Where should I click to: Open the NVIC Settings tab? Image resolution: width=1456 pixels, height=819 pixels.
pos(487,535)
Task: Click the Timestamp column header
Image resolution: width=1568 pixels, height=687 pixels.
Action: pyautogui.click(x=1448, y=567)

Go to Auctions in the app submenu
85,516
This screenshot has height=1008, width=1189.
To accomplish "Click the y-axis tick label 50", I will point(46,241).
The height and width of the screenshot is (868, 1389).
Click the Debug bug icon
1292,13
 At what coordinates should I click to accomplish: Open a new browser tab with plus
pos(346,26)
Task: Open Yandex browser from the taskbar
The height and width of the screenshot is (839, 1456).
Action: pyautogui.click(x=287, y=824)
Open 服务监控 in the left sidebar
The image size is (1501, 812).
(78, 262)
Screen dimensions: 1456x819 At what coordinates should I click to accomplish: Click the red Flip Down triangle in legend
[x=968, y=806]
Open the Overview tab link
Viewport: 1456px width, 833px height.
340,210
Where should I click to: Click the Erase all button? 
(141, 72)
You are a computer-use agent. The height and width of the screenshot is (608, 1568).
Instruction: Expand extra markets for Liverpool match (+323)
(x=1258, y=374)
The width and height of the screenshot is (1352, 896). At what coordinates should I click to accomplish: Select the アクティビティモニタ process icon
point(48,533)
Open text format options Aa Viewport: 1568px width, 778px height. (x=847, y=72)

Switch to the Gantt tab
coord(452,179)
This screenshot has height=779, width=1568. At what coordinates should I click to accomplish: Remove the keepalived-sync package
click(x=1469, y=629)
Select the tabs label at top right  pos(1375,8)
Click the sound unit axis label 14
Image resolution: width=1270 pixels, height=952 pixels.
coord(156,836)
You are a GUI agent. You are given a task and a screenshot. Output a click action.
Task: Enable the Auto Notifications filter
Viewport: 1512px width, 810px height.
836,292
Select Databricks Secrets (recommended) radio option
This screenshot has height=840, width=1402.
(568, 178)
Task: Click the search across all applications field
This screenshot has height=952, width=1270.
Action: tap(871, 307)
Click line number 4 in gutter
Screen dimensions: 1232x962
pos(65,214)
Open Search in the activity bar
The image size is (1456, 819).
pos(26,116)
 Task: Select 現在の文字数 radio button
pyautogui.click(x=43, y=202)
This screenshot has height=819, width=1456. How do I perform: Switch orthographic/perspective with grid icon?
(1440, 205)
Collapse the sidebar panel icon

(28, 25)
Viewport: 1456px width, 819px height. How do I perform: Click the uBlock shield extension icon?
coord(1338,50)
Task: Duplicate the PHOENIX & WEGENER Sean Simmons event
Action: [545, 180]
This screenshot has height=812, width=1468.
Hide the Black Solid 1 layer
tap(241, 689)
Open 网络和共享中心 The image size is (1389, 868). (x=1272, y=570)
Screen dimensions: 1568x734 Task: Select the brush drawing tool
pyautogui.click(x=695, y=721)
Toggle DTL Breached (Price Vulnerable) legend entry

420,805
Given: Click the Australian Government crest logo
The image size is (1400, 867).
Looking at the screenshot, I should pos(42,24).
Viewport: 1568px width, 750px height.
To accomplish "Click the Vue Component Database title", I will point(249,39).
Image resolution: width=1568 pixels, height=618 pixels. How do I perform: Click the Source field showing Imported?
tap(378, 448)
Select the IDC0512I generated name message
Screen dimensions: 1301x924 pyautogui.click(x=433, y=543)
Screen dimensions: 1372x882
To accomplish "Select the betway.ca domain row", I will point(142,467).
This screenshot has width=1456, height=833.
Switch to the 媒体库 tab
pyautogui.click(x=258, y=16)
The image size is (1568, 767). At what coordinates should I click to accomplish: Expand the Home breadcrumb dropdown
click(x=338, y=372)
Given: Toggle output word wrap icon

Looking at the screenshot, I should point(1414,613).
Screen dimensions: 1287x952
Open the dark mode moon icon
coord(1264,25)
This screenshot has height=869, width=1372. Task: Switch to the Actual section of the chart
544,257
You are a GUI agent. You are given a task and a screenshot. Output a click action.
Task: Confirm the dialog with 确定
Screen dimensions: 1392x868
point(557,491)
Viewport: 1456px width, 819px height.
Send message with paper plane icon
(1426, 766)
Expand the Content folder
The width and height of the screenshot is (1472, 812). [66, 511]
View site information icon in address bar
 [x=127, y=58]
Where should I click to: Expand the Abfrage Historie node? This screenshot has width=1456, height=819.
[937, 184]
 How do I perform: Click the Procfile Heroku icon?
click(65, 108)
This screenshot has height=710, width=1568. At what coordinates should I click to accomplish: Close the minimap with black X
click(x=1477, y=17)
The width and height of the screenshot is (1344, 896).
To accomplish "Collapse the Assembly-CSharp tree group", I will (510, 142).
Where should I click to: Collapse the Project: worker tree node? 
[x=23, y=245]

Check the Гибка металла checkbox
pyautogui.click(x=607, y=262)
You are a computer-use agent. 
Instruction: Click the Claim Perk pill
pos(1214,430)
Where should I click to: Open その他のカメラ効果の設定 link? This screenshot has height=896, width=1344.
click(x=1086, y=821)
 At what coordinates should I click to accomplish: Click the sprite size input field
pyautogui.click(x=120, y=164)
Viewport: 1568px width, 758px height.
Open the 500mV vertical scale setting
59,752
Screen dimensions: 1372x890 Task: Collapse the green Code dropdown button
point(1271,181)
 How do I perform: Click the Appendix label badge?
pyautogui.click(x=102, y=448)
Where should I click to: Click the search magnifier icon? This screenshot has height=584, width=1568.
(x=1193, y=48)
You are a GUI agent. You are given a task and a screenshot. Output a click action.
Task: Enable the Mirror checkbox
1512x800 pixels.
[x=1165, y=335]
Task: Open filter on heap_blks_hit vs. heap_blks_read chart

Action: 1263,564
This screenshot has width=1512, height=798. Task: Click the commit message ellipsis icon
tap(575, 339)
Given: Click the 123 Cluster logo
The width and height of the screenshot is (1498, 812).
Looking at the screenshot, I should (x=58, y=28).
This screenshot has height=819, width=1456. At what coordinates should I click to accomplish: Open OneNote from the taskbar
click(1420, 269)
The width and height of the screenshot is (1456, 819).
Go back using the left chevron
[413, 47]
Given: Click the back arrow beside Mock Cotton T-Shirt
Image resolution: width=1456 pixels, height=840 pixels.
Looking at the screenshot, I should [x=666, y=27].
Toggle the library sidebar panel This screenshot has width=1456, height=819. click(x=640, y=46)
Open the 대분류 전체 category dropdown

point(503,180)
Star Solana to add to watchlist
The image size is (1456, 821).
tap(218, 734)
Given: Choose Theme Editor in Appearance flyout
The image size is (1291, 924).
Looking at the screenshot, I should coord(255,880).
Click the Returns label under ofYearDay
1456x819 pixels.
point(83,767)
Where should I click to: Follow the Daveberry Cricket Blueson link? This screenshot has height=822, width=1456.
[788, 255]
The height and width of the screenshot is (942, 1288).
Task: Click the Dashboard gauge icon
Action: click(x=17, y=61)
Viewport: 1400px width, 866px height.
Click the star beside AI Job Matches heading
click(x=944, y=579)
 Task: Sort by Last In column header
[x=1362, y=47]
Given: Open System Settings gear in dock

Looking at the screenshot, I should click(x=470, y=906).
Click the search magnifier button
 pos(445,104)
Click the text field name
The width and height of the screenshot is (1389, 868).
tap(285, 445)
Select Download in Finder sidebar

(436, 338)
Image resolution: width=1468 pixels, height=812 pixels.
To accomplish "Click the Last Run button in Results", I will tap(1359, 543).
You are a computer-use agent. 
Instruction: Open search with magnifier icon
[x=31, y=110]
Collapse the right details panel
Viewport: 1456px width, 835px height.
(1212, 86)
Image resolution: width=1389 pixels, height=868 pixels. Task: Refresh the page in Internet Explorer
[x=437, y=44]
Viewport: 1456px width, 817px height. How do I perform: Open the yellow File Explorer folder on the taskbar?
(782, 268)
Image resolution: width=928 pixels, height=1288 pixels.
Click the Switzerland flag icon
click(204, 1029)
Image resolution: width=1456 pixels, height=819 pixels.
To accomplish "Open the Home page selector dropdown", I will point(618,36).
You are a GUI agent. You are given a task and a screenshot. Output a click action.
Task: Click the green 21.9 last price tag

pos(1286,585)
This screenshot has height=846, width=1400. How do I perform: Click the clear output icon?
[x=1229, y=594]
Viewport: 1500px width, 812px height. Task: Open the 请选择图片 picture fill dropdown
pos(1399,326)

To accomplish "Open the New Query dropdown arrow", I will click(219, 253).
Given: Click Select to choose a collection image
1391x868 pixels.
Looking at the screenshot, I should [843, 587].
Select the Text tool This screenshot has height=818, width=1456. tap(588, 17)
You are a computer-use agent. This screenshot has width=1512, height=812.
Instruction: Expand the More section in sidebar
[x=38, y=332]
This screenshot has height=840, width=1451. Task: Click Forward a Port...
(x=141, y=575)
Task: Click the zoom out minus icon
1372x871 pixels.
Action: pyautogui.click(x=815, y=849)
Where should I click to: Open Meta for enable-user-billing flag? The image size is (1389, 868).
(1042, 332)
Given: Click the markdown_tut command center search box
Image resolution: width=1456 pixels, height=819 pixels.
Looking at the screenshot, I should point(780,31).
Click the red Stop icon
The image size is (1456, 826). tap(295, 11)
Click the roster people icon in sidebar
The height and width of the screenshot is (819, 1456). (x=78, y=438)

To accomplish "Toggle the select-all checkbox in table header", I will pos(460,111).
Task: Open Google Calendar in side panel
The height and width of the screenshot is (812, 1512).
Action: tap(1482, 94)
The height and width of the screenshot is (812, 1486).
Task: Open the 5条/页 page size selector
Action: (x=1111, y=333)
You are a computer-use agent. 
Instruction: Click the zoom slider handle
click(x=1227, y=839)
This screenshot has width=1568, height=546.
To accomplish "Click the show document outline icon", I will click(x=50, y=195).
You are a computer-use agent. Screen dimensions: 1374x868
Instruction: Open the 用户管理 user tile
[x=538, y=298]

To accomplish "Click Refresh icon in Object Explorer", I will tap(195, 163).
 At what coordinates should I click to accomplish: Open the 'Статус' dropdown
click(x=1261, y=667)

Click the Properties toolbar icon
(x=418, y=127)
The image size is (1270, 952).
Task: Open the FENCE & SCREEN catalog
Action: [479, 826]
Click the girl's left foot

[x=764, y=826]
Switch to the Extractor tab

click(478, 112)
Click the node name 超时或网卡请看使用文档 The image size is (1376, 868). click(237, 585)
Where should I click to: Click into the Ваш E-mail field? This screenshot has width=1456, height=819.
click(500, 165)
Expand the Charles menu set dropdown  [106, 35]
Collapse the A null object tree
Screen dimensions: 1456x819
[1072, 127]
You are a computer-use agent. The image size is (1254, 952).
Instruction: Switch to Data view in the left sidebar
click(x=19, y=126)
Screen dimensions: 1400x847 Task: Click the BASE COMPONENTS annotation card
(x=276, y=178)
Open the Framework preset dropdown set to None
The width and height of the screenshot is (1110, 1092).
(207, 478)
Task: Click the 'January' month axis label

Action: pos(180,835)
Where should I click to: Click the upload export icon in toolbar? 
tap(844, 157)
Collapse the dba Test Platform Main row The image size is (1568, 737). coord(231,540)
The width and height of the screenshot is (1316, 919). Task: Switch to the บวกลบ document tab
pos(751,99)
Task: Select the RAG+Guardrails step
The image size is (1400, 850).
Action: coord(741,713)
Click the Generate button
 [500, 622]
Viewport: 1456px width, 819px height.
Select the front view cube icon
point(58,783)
__________
Your goal:
Counting only lines that hold the string "arrow", how many are there in the listing above? Give that number by itself.

Answer for the task:
2